START GIVEN DATA
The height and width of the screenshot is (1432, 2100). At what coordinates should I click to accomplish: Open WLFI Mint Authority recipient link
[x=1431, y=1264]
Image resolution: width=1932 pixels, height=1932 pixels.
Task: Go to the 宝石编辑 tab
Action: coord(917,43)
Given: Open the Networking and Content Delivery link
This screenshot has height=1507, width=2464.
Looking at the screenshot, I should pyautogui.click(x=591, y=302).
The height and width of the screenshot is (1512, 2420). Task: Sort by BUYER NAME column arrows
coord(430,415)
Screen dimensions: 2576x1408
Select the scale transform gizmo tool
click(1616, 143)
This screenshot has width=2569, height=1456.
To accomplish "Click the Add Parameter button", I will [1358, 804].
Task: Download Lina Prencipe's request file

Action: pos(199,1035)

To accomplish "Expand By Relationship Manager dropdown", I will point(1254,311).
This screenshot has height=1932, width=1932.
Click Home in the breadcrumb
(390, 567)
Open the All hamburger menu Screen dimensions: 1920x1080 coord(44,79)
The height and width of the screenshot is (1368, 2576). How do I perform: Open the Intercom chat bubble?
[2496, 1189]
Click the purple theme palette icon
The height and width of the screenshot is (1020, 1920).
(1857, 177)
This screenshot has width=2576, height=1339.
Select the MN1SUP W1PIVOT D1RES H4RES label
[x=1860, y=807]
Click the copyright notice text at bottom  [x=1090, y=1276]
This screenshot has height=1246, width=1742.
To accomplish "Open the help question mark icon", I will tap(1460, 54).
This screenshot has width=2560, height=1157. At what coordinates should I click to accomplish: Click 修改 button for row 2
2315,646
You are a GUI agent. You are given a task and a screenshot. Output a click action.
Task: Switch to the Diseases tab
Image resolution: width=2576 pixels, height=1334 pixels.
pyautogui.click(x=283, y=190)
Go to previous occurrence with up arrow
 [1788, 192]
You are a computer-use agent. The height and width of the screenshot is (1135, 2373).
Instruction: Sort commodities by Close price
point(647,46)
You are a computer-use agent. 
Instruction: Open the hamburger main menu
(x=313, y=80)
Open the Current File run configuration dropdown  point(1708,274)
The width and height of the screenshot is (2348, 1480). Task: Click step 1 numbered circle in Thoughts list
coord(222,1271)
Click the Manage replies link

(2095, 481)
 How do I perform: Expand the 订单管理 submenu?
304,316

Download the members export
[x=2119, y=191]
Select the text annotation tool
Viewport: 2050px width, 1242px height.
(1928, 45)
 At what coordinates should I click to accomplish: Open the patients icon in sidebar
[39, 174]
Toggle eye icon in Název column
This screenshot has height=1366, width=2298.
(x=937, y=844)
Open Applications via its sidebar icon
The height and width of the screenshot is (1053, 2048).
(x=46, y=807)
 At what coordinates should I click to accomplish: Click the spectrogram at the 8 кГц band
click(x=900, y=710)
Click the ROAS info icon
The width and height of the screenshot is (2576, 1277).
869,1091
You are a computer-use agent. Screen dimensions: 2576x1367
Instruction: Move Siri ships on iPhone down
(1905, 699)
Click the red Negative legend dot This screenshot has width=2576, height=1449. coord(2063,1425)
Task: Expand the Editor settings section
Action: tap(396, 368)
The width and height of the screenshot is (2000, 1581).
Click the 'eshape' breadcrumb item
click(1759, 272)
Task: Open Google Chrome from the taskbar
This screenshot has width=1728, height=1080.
END GIVEN DATA
● **TASK REQUIREMENTS**: Repeat the material, keeping every word exactly as it is.

● **EXPECTED OUTPUT**:
The height and width of the screenshot is (1432, 2100). At what coordinates should I click to accomplish: Open WLFI Mint Authority recipient link
[x=1431, y=1264]
Image resolution: width=1932 pixels, height=1932 pixels.
Task: Go to the 宝石编辑 tab
Action: coord(917,43)
Given: Open the Networking and Content Delivery link
This screenshot has height=1507, width=2464.
Looking at the screenshot, I should pyautogui.click(x=591, y=302).
The height and width of the screenshot is (1512, 2420). Task: Sort by BUYER NAME column arrows
coord(430,415)
Screen dimensions: 2576x1408
Select the scale transform gizmo tool
click(1616, 143)
This screenshot has width=2569, height=1456.
To accomplish "Click the Add Parameter button", I will [1358, 804].
Task: Download Lina Prencipe's request file

Action: pos(199,1035)

To accomplish "Expand By Relationship Manager dropdown", I will point(1254,311).
This screenshot has height=1932, width=1932.
Click Home in the breadcrumb
(390, 567)
Open the All hamburger menu Screen dimensions: 1920x1080 coord(44,79)
The height and width of the screenshot is (1368, 2576). How do I perform: Open the Intercom chat bubble?
[2496, 1189]
Click the purple theme palette icon
The height and width of the screenshot is (1020, 1920).
(1857, 177)
This screenshot has width=2576, height=1339.
Select the MN1SUP W1PIVOT D1RES H4RES label
[x=1860, y=807]
Click the copyright notice text at bottom  [x=1090, y=1276]
This screenshot has height=1246, width=1742.
To accomplish "Open the help question mark icon", I will tap(1460, 54).
This screenshot has width=2560, height=1157. At what coordinates should I click to accomplish: Click 修改 button for row 2
2315,646
You are a GUI agent. You are given a task and a screenshot. Output a click action.
Task: Switch to the Diseases tab
Image resolution: width=2576 pixels, height=1334 pixels.
pyautogui.click(x=283, y=190)
Go to previous occurrence with up arrow
 [1788, 192]
You are a computer-use agent. The height and width of the screenshot is (1135, 2373).
Instruction: Sort commodities by Close price
point(647,46)
You are a computer-use agent. 
Instruction: Open the hamburger main menu
(x=313, y=80)
Open the Current File run configuration dropdown  point(1708,274)
The width and height of the screenshot is (2348, 1480). Task: Click step 1 numbered circle in Thoughts list
coord(222,1271)
Click the Manage replies link

(2095, 481)
 How do I perform: Expand the 订单管理 submenu?
304,316

Download the members export
[x=2119, y=191]
Select the text annotation tool
Viewport: 2050px width, 1242px height.
(1928, 45)
 At what coordinates should I click to accomplish: Open the patients icon in sidebar
[39, 174]
Toggle eye icon in Název column
This screenshot has height=1366, width=2298.
(x=937, y=844)
Open Applications via its sidebar icon
The height and width of the screenshot is (1053, 2048).
(x=46, y=807)
 At what coordinates should I click to accomplish: Click the spectrogram at the 8 кГц band
click(x=900, y=710)
Click the ROAS info icon
The width and height of the screenshot is (2576, 1277).
869,1091
You are a computer-use agent. Screen dimensions: 2576x1367
Instruction: Move Siri ships on iPhone down
(1905, 699)
Click the red Negative legend dot This screenshot has width=2576, height=1449. coord(2063,1425)
Task: Expand the Editor settings section
Action: tap(396, 368)
The width and height of the screenshot is (2000, 1581).
Click the 'eshape' breadcrumb item
click(1759, 272)
Task: Open Google Chrome from the taskbar
This screenshot has width=1728, height=1080.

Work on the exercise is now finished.